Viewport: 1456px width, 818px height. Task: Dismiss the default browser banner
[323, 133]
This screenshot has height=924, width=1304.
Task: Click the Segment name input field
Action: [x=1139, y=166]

■ Exercise directions:
Please repeat the listing exactly, with nothing left out.

■ Response area:
Viewport: 1456px width, 818px height. Task: Dismiss the default browser banner
[323, 133]
This screenshot has height=924, width=1304.
Task: Click the Segment name input field
Action: [x=1139, y=166]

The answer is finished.